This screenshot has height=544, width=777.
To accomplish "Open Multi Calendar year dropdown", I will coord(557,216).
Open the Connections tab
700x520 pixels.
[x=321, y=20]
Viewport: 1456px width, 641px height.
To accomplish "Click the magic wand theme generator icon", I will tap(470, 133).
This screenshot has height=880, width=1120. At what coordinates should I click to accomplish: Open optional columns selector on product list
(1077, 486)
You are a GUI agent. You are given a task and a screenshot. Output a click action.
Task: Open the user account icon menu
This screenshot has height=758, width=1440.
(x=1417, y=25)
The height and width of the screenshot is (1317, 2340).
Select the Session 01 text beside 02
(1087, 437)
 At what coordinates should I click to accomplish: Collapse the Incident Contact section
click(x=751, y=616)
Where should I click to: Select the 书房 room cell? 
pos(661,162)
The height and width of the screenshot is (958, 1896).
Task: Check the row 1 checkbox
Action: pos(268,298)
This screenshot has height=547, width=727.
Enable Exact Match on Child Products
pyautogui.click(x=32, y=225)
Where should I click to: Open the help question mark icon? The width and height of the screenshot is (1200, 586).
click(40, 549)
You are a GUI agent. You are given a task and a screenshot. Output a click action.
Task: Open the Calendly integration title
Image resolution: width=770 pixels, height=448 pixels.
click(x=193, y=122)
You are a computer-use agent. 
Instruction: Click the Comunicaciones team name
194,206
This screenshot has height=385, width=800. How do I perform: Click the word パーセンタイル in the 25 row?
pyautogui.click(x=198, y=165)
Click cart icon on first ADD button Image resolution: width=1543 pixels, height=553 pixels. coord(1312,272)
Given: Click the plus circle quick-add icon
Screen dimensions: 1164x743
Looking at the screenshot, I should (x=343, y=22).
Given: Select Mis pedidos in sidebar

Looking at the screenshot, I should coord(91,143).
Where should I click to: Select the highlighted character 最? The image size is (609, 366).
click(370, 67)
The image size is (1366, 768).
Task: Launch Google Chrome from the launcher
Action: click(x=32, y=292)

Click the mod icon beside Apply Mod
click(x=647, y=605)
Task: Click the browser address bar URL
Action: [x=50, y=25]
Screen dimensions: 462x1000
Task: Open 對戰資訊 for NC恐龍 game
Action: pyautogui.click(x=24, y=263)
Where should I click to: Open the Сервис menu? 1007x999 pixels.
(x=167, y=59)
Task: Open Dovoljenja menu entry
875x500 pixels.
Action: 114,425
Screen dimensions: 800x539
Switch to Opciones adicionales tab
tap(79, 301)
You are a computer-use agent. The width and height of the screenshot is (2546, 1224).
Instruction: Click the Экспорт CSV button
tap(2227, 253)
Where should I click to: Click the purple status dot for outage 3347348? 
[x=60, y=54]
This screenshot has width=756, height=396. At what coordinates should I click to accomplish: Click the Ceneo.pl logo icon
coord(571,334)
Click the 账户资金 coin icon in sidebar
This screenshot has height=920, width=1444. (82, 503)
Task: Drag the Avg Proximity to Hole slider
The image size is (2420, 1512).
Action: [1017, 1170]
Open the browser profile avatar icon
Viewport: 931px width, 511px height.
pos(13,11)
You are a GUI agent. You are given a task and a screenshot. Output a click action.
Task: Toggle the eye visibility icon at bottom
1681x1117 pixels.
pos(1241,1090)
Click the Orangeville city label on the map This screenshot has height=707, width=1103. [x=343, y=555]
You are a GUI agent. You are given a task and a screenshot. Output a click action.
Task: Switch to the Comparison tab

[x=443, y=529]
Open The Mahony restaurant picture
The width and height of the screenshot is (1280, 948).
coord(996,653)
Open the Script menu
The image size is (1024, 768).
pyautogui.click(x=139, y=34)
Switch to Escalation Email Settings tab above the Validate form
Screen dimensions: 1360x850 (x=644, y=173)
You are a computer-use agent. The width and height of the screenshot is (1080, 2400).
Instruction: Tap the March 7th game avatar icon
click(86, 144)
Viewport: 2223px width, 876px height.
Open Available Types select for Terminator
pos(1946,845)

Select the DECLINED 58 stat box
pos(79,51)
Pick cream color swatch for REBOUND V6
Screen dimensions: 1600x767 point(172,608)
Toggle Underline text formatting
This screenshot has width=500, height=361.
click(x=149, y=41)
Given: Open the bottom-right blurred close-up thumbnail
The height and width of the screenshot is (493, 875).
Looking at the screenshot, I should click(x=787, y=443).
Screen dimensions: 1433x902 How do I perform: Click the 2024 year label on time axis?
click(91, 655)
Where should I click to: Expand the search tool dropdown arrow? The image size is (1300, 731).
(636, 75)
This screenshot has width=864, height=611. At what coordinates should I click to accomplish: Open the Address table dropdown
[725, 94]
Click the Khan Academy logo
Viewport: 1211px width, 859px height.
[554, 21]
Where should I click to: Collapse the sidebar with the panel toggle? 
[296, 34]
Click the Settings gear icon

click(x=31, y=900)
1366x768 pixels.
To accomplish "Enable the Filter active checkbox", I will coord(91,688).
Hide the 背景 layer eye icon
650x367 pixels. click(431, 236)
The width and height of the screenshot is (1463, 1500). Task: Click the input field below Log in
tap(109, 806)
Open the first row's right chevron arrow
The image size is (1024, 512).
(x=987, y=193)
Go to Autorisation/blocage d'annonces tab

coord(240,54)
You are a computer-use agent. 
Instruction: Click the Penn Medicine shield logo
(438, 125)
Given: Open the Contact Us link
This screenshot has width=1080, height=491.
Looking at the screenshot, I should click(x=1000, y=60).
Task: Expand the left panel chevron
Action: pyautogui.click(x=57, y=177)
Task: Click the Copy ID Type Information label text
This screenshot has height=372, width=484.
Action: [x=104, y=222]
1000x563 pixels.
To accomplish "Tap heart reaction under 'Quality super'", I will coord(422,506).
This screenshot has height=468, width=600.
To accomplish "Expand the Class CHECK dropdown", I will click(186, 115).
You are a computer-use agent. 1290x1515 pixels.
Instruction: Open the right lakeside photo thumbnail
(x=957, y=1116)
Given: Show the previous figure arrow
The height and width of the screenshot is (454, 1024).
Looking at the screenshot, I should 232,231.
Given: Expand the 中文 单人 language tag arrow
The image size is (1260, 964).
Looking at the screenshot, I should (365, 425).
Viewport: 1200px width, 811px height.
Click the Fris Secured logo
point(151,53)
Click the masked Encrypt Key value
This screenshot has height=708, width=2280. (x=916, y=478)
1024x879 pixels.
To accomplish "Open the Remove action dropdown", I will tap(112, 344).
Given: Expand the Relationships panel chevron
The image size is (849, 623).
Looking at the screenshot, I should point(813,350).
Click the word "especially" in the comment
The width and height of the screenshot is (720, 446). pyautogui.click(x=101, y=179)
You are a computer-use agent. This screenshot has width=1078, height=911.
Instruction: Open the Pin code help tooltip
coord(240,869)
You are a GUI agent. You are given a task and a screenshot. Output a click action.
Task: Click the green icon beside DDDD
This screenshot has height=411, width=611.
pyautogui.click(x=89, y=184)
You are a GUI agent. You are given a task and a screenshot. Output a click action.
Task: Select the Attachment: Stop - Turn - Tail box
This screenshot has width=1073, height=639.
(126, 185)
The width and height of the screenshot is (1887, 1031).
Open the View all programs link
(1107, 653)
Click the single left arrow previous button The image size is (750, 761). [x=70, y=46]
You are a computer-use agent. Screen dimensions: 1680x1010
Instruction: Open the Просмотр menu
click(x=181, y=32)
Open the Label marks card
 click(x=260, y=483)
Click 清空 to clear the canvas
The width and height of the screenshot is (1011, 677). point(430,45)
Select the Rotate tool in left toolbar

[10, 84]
----
• [WORK INSTRUCTION]:
Using the data above, output each line exactly.

• [OUTPUT OF THE TASK]:
This screenshot has height=544, width=777.
To accomplish "Open Multi Calendar year dropdown", I will coord(557,216).
Open the Connections tab
700x520 pixels.
[x=321, y=20]
Viewport: 1456px width, 641px height.
To accomplish "Click the magic wand theme generator icon", I will tap(470, 133).
This screenshot has height=880, width=1120. At what coordinates should I click to accomplish: Open optional columns selector on product list
(1077, 486)
You are a GUI agent. You are given a task and a screenshot. Output a click action.
Task: Open the user account icon menu
This screenshot has height=758, width=1440.
(x=1417, y=25)
The height and width of the screenshot is (1317, 2340).
Select the Session 01 text beside 02
(1087, 437)
 At what coordinates should I click to accomplish: Collapse the Incident Contact section
click(x=751, y=616)
Where should I click to: Select the 书房 room cell? 
pos(661,162)
The height and width of the screenshot is (958, 1896).
Task: Check the row 1 checkbox
Action: pos(268,298)
This screenshot has height=547, width=727.
Enable Exact Match on Child Products
pyautogui.click(x=32, y=225)
Where should I click to: Open the help question mark icon? The width and height of the screenshot is (1200, 586).
click(40, 549)
You are a GUI agent. You are given a task and a screenshot. Output a click action.
Task: Open the Calendly integration title
Image resolution: width=770 pixels, height=448 pixels.
click(x=193, y=122)
You are a computer-use agent. 
Instruction: Click the Comunicaciones team name
194,206
This screenshot has height=385, width=800. How do I perform: Click the word パーセンタイル in the 25 row?
pyautogui.click(x=198, y=165)
Click cart icon on first ADD button Image resolution: width=1543 pixels, height=553 pixels. coord(1312,272)
Given: Click the plus circle quick-add icon
Screen dimensions: 1164x743
Looking at the screenshot, I should (x=343, y=22).
Given: Select Mis pedidos in sidebar

Looking at the screenshot, I should coord(91,143).
Where should I click to: Select the highlighted character 最? The image size is (609, 366).
click(370, 67)
The image size is (1366, 768).
Task: Launch Google Chrome from the launcher
Action: click(x=32, y=292)

Click the mod icon beside Apply Mod
click(x=647, y=605)
Task: Click the browser address bar URL
Action: [x=50, y=25]
Screen dimensions: 462x1000
Task: Open 對戰資訊 for NC恐龍 game
Action: pyautogui.click(x=24, y=263)
Where should I click to: Open the Сервис menu? 1007x999 pixels.
(x=167, y=59)
Task: Open Dovoljenja menu entry
875x500 pixels.
Action: 114,425
Screen dimensions: 800x539
Switch to Opciones adicionales tab
tap(79, 301)
You are a computer-use agent. The width and height of the screenshot is (2546, 1224).
Instruction: Click the Экспорт CSV button
tap(2227, 253)
Where should I click to: Click the purple status dot for outage 3347348? 
[x=60, y=54]
This screenshot has width=756, height=396. At what coordinates should I click to accomplish: Click the Ceneo.pl logo icon
coord(571,334)
Click the 账户资金 coin icon in sidebar
This screenshot has height=920, width=1444. (82, 503)
Task: Drag the Avg Proximity to Hole slider
The image size is (2420, 1512).
Action: [1017, 1170]
Open the browser profile avatar icon
Viewport: 931px width, 511px height.
pos(13,11)
You are a GUI agent. You are given a task and a screenshot. Output a click action.
Task: Toggle the eye visibility icon at bottom
1681x1117 pixels.
pos(1241,1090)
Click the Orangeville city label on the map This screenshot has height=707, width=1103. [x=343, y=555]
You are a GUI agent. You are given a task and a screenshot. Output a click action.
Task: Switch to the Comparison tab

[x=443, y=529]
Open The Mahony restaurant picture
The width and height of the screenshot is (1280, 948).
coord(996,653)
Open the Script menu
The image size is (1024, 768).
pyautogui.click(x=139, y=34)
Switch to Escalation Email Settings tab above the Validate form
Screen dimensions: 1360x850 (x=644, y=173)
You are a computer-use agent. The width and height of the screenshot is (1080, 2400).
Instruction: Tap the March 7th game avatar icon
click(86, 144)
Viewport: 2223px width, 876px height.
Open Available Types select for Terminator
pos(1946,845)

Select the DECLINED 58 stat box
pos(79,51)
Pick cream color swatch for REBOUND V6
Screen dimensions: 1600x767 point(172,608)
Toggle Underline text formatting
This screenshot has width=500, height=361.
click(x=149, y=41)
Given: Open the bottom-right blurred close-up thumbnail
The height and width of the screenshot is (493, 875).
Looking at the screenshot, I should click(x=787, y=443).
Screen dimensions: 1433x902 How do I perform: Click the 2024 year label on time axis?
click(91, 655)
Where should I click to: Expand the search tool dropdown arrow? The image size is (1300, 731).
(636, 75)
This screenshot has width=864, height=611. At what coordinates should I click to accomplish: Open the Address table dropdown
[725, 94]
Click the Khan Academy logo
Viewport: 1211px width, 859px height.
[554, 21]
Where should I click to: Collapse the sidebar with the panel toggle? 
[296, 34]
Click the Settings gear icon

click(x=31, y=900)
1366x768 pixels.
To accomplish "Enable the Filter active checkbox", I will coord(91,688).
Hide the 背景 layer eye icon
650x367 pixels. click(431, 236)
The width and height of the screenshot is (1463, 1500). Task: Click the input field below Log in
tap(109, 806)
Open the first row's right chevron arrow
The image size is (1024, 512).
(x=987, y=193)
Go to Autorisation/blocage d'annonces tab

coord(240,54)
You are a computer-use agent. 
Instruction: Click the Penn Medicine shield logo
(438, 125)
Given: Open the Contact Us link
This screenshot has width=1080, height=491.
Looking at the screenshot, I should click(x=1000, y=60).
Task: Expand the left panel chevron
Action: pyautogui.click(x=57, y=177)
Task: Click the Copy ID Type Information label text
This screenshot has height=372, width=484.
Action: [x=104, y=222]
1000x563 pixels.
To accomplish "Tap heart reaction under 'Quality super'", I will coord(422,506).
This screenshot has height=468, width=600.
To accomplish "Expand the Class CHECK dropdown", I will click(186, 115).
You are a computer-use agent. 1290x1515 pixels.
Instruction: Open the right lakeside photo thumbnail
(x=957, y=1116)
Given: Show the previous figure arrow
The height and width of the screenshot is (454, 1024).
Looking at the screenshot, I should 232,231.
Given: Expand the 中文 单人 language tag arrow
The image size is (1260, 964).
Looking at the screenshot, I should (365, 425).
Viewport: 1200px width, 811px height.
Click the Fris Secured logo
point(151,53)
Click the masked Encrypt Key value
This screenshot has height=708, width=2280. (x=916, y=478)
1024x879 pixels.
To accomplish "Open the Remove action dropdown", I will tap(112, 344).
Given: Expand the Relationships panel chevron
The image size is (849, 623).
Looking at the screenshot, I should point(813,350).
Click the word "especially" in the comment
The width and height of the screenshot is (720, 446). pyautogui.click(x=101, y=179)
You are a computer-use agent. This screenshot has width=1078, height=911.
Instruction: Open the Pin code help tooltip
coord(240,869)
You are a GUI agent. You are given a task and a screenshot. Output a click action.
Task: Click the green icon beside DDDD
This screenshot has height=411, width=611.
pyautogui.click(x=89, y=184)
You are a GUI agent. You are given a task and a screenshot. Output a click action.
Task: Select the Attachment: Stop - Turn - Tail box
This screenshot has width=1073, height=639.
(126, 185)
The width and height of the screenshot is (1887, 1031).
Open the View all programs link
(1107, 653)
Click the single left arrow previous button The image size is (750, 761). [x=70, y=46]
You are a computer-use agent. Screen dimensions: 1680x1010
Instruction: Open the Просмотр menu
click(x=181, y=32)
Open the Label marks card
 click(x=260, y=483)
Click 清空 to clear the canvas
The width and height of the screenshot is (1011, 677). point(430,45)
Select the Rotate tool in left toolbar

[10, 84]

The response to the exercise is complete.